Ratner already controls 90 percent of the site. Momentum seems building toward an approval. There is little doubt that the site is just one of two or three large parcels of land within the core of New York City available for the kind of imaginative urban reconstruction that so many cities in Europe, China and India have used to modernize their cityscapes in the past two decades. New York does increasingly seem to be a quaint, 19th century environment of red brick tenements and '30s skyscrapers. It needs something bold to stay in the game.
But this design looks less like the new Shanghai than the old Eastern Europe, with its enormous high-rise blocks that bring a Le Corbusier geometric fantasy to mind. The givebacks to the community offered by Ratner's concept -- the outsized stoop, the "urban room" (closed four hours every day for clean-up only), 2,250 rental units priced at low- and moderate-income levels (out of 4,500 rentals, and not counting another 2,360 market-rate condos), promises to provide schools, day care, art galleries and health services sites, as well as reserving a sliver of seats in the arena for seniors and neighborhood folks at every Nets game -- seem relatively paltry compared to the scale of the overall project.
Well, his skepticism about the givebacks is welcome, but the environmental review remains in the early stages.
Bischoff's final paragraphs:
Skepticism about whether anything even remotely approaching these models will be built can be forgiven, and not just because of the well-known divigations of the World Trade Center project.
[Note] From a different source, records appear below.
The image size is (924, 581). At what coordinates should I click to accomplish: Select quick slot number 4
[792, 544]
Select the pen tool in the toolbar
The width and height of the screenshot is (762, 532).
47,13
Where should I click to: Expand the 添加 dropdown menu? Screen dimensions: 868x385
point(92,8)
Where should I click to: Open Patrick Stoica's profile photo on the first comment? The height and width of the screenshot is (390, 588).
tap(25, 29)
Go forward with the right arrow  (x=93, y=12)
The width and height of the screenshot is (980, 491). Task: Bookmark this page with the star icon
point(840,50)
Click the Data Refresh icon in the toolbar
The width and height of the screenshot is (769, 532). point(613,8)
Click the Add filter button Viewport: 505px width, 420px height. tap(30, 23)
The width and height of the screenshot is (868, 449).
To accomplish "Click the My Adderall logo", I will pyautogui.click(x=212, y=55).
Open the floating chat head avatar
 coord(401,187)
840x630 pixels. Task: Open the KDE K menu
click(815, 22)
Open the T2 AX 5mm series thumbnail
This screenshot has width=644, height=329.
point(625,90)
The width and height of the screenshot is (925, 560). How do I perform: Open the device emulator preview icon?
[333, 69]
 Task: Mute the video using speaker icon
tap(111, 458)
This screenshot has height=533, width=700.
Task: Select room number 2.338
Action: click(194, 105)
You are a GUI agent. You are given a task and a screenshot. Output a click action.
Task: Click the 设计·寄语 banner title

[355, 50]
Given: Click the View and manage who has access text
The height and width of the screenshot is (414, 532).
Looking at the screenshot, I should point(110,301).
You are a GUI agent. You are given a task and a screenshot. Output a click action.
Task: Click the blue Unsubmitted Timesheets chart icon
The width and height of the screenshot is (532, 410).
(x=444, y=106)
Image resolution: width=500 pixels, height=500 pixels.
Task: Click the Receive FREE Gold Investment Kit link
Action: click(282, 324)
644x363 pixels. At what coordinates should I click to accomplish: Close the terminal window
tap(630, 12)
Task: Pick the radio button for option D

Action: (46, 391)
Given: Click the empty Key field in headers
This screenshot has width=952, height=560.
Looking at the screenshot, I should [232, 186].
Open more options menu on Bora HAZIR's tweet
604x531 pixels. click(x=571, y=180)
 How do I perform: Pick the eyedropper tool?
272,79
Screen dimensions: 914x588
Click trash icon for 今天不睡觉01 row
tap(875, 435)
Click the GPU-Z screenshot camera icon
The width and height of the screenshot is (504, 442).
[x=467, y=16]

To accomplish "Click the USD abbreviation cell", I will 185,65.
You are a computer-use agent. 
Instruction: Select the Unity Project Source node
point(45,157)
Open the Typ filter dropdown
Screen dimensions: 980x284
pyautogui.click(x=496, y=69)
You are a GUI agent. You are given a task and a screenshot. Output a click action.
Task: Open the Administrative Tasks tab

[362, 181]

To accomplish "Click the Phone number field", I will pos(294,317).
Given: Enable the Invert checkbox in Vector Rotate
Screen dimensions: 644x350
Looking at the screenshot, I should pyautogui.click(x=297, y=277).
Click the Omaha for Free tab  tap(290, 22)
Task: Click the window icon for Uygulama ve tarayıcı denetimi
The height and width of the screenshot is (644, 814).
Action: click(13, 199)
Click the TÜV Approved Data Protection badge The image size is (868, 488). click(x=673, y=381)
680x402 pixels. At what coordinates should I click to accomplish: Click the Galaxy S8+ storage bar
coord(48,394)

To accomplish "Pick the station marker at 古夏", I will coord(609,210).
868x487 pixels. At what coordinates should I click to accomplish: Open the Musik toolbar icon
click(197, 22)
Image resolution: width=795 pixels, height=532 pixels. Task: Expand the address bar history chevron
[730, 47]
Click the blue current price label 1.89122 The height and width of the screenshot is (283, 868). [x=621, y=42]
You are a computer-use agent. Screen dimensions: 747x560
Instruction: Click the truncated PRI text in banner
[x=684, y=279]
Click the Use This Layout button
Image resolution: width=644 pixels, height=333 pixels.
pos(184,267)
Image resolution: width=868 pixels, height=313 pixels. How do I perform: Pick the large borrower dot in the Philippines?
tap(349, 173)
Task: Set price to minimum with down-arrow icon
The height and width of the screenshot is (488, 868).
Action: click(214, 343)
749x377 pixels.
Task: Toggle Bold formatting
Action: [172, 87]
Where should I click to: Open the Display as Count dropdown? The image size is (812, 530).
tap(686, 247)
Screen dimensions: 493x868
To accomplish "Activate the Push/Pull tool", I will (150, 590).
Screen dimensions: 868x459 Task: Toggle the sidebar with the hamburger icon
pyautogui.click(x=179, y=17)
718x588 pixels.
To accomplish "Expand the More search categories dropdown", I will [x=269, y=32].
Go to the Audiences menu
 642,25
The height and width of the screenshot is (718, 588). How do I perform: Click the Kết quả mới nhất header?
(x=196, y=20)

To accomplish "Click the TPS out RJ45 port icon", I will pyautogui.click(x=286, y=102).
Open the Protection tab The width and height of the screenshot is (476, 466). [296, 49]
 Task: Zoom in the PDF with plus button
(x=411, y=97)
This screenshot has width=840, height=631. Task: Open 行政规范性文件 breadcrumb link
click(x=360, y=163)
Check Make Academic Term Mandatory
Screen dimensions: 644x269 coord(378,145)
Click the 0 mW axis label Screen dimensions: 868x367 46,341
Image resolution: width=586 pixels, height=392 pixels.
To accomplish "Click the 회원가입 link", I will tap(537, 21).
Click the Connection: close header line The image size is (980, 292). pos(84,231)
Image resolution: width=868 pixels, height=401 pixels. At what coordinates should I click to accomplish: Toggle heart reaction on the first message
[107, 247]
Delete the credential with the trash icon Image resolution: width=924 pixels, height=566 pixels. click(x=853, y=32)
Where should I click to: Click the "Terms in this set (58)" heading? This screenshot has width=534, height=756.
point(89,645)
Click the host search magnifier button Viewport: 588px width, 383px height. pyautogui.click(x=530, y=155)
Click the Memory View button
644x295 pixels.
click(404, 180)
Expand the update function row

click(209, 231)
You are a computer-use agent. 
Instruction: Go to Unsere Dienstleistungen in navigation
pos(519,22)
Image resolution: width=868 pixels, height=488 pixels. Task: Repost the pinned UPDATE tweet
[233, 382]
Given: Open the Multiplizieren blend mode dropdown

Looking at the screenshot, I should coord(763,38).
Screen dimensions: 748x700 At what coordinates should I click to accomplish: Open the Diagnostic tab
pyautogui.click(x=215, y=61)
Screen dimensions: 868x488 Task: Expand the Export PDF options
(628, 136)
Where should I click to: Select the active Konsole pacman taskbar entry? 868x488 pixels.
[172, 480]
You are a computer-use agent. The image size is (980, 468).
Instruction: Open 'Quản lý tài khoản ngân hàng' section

Gehry is, as we said, 75 years old -- they're making valedictory movies about him now -- and we can't be sure he will really be around to give his full attention to the completion of the design. Anyway, up to now he has proposed nothing that unifies the vast site, or that imaginatively reconfigures the neighborhood in a way that pleases all the different claimants to its use.
Part of the problem is Gehry's method. He rather famously proceeds in fits in starts, proposing designs, changing them, engaging his (usually) billionaire clients in the sturm und drang of artistic creation. It works great when you're focussed on the relationship between a single client and the architectural genius, but when the client is a thousand people, few of whom have ever wanted to live in an American suburb, it gets hairy. And we do remember the billion-dollar museum plan Gehry unveiled for the Guggenheim a few years back, slated for the East River just off the South Street Seaport. That'll never happen.
Celebrity is as celebrity does.
So, nothing unifies the site or reconfigures the neighborhood? The critic might have assessed the effect of the superblock, or whether the recently-modified view corridors in between buildings would increase site permeability. And he might have pointed out that "the client" is far more than a thousand people, given that the project could include more than 17,000 residents, some 2500 office workers, and a 20,000-seat arena--and some densely-populated nearby neighborhoods surely want a voice in the discussion.
Still, Bischoff's criticism raises a question: How "hairy" is it going to get?